Not only does Trump lie more than any other presidential candidate, according to data compiled by PolitiFact, he continues to deny his lies even when they are refuted. Some examples: He asserted that President Obama was not born in the U.S., and he continued the lie for several years after it was proven false. He denies the validity of climate change in spite of 97 percent of all scientists documenting its truth. He promised in 2014 to release his tax returns if nominated, and he has not done that. He advocates the dangerous and discredited theory of eugenics and the idea of genetically superior people, especially himself.
Hitler crafted his speeches to appeal to his lower-middle-class, nationalist-conservative, ethnocentric and anti-Semitic listeners. He peppered his speeches with vulgar language and put-downs of hecklers. He stirred up crowds by playing to their fears and resentments and by claiming to be the visionary leader who could restore law and order and lead Germany to national greatness and a return to a golden age, although his plans were vague. He spoke in a way that was “hypnotic in its power to inspire a toxic combination of hatred and hope.”

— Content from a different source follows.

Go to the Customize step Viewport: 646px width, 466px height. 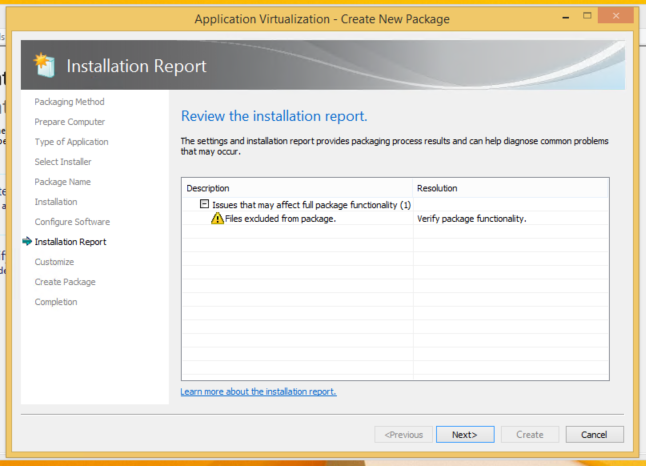pyautogui.click(x=54, y=262)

Trump has aggressively attacked and demonized Mexican immigrants, women, protesters, a POW, the media, veterans with PTSD, and anyone who criticizes him. He has incited supporters to attack protesters and used both direct and veiled language that encourages anger, hate and violence, especially in those with pre-existing prejudices, paranoia and hostility. Trump first humiliated Miss Universe Alicia Machado when she was 18. Then when Hillary Clinton criticized him for his behavior, he accused Machado of being a disgusting con and of being in a pornographic video. The sex tape accusation was debunked almost immediately. Machado was never in a pornographic video, although there are several misleading photo-shopped tapes on line.

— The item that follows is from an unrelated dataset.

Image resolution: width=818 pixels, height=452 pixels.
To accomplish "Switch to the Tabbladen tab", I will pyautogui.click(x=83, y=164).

He attracted larger and larger audiences with repetitious accusations, vows of revenge and promises for the future. He specialized in using emotional arguments rather than reason.
Critics underestimated him because they thought his style and appearance were revolting and he was only an entertainer. He was described in the 1930s as a “half-insane rascal,” a “pathetic dunderhead,” a “nowhere fool,” and a “big mouth.” By the time they knew he was nothing but a power-hungry con man with delusions of grandeur, it was too late.

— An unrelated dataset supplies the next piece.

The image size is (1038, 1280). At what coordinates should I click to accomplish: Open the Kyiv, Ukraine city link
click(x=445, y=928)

Trump’s “claim to fame” is his business acumen, yet he had a net operating loss of more than 915 million dollars in 1995. I also experienced a large (for me) net operating loss several years ago that I carried back 2 years and can carry forward 20 years or until it’s used up to offset taxable income. Although the net operating loss carry forward is perfectly legal and does not require genius to use, I consider my loss an embarrassment for a poor business decision. Trump’s was more than three thousand times larger than mine, so it was huge, even for the world’s greatest business tycoon. He evidently had several very large business failures and several bankruptcies. Obviously, he doesn’t ALWAYS win. Perhaps his whole campaign is just a con game by an egotistical huckster with delusions of grandeur. Allowing Trump, with his character traits, to become the most powerful person in the world would be truly terrifying.